--- Begin ARTICLE ---

# Toupe saddles - are the graphics durable?



## tom_h (May 6, 2008)

Those of you riding Toupe saddles with "graphics" (see pics below for examples), do the graphics wear-off or otherwise cosmetically deteriorate, from constant use?
How long might that take?

.


----------



## ukbloke (Sep 1, 2007)

Another aesthetics question, Tom? You need to finish your build and get riding!  

Anyway, I have the Team Toupe, the exact same one as pictured on the right. It looks absolutely stunning on the white Tarmac Pro SL. There is no doubt in my mind that, aesthetically speaking, this is the right and only saddle for that frame. Fortunately it fits my butt too!

I only have a few hundred butt miles on the saddle. The white is still the same brilliant white as the day it was purchased. I'm surprised by that, I'd have thought it would be showing some dirt or wear by now but none at all. The white is in fact even more brilliant than the frame so I won't mind if it fades a tad.

I thought that the graphics were still mint too, but after you asked I went back and looked and the black striping is slightly mottled now particularly the rear stripe where the leg can rub on the saddle. It appears that this is coloring on top of the base white and even after these few miles I can clearly see the mottling if I look up close with a critical eye. From one meter away you can't see it. I expect this to continue over time. The red highlighting will probably go the same way.

--- End ARTICLE ---
--- Begin DATA LISTING ---

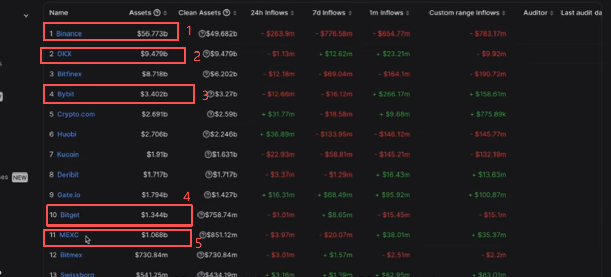
Task: Click help icon beside Bitget clean assets
Action: (201, 215)
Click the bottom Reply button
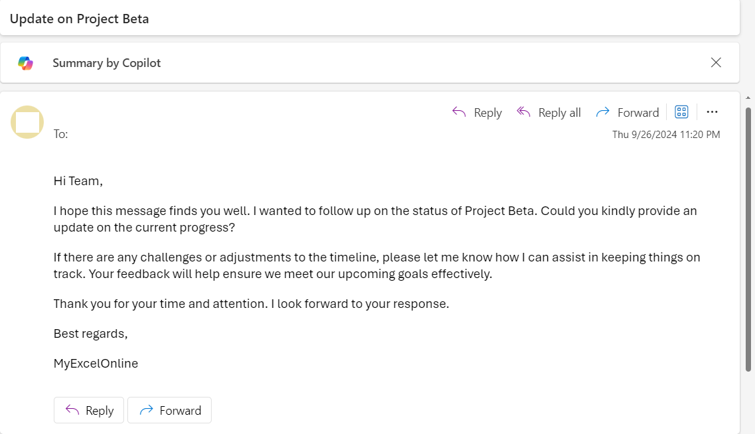This screenshot has height=434, width=755. [x=89, y=410]
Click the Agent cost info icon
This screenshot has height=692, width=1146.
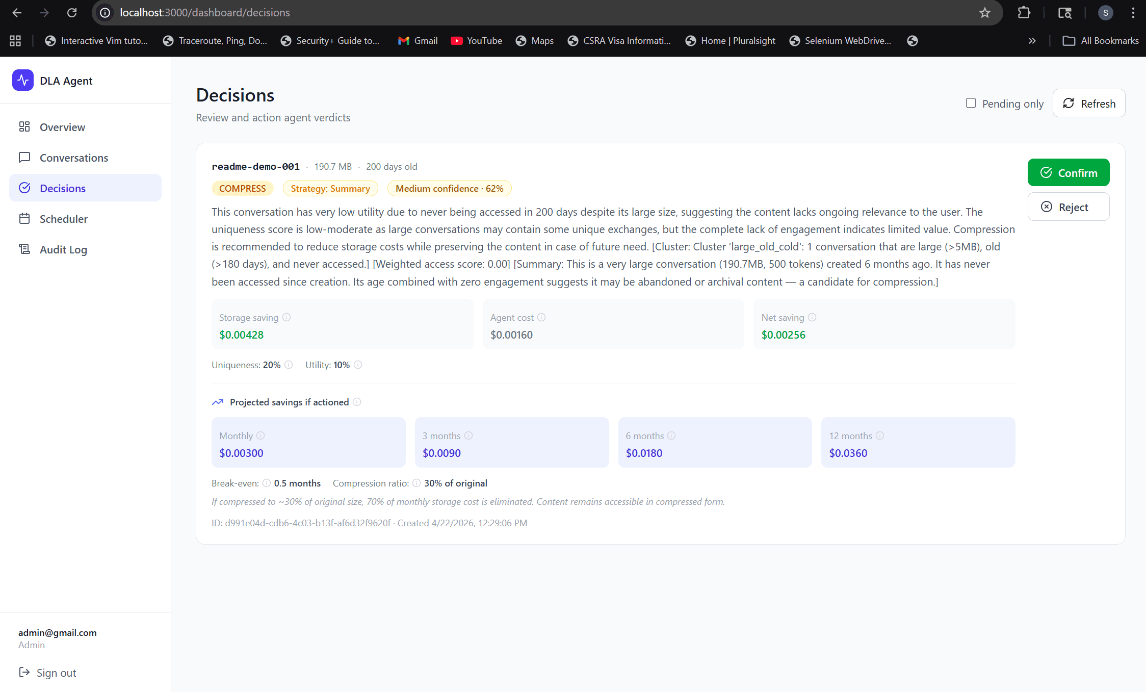(541, 317)
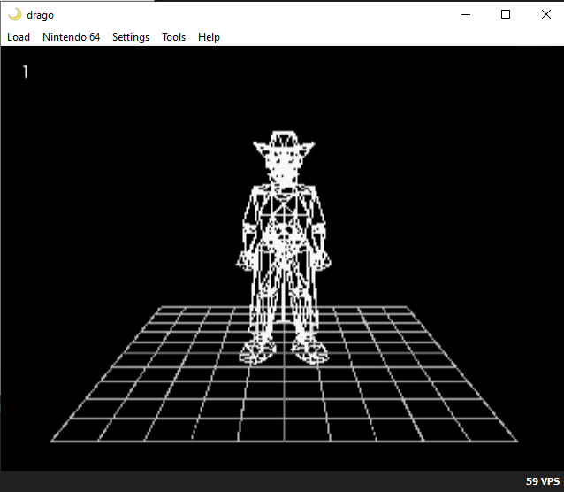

--- End DATA LISTING ---

## [EXERCISE REQUIREMENTS]
Continue the forum thread on whether the graphics on Toupe saddles hold up, starting after its last sentence.

## [REPLY TO THE EXERCISE]
Personally I have no problem with this at all. The bike is meant to be ridden. The saddle is meant to wear. The more it wears, the more I have ridden, and the more I ride, the happier I am. And nobody can see it, even yourself, while you're riding anyway.

White bar tape, on the other hand, will show the dirt much more quickly. The two things that make it look like crap are: getting oil/grease on it from your hands while working on the bike, and cleaning your tires with your gloves while riding and then putting your gloves on the bar.

One other point on aesthetics - don't go overboard with the white or it'll look like a ghost bike!


----------



## Dr_John (Oct 11, 2005)

What little graphics are on the "Classic" Toupe's, it wears off pretty quickly. Not sure about the Team/fancy ones, but here's one of my Toupe's after probably only a couple thousand miles. The "S" is supposed to be silver:


----------



## tom_h (May 6, 2008)

ukbloke said:


> Another aesthetics question, Tom? You need to finish your build and get riding!  ...


Arrgh, so true! :blush2: 
But , the last bits of _essential_ , back-ordered components -- 3T bars & stem -- are _finally_ enroute and due next week. I couldn't even cut the fork steerer to length without that stem to measure (well, I _could_, but would rather _not_). I've got a spare cheap saddle to use, in the meantime. Estimated 1st test-and-tune ride, by late April :cross fingers:


----------



## tom_h (May 6, 2008)

*In Progress ...*



ukbloke said:


> Another aesthetics question, Tom? You need to finish your build and get riding! ...


It's gettin' there. I now have all the parts, time to fit & assemble.

The steerer tube is still, ehh ... a bit long. Reminds me of the South Park cartoon that featured Mr Garrison and the transportation vehicle "IT".

Chose the white & black Spec'y Toupe Team saddle (143mm). The frame is 56 cm, shown with 100mm stem pointing _6º down_ & 20mm spacers. Handlebars are 3T Ergosum Team (42 cm). Wheels: Campy Shamal Ultra clinchers. Gruppo: Campy Chorus 11 speed w/ compact 50-34 crankset and 12-27 cassette. Pedals: Look Keo Carbon-Ti .

I've weighed all the individual components, and am estimating the final bike weight at 15.5 lbs (7.03 kg).
.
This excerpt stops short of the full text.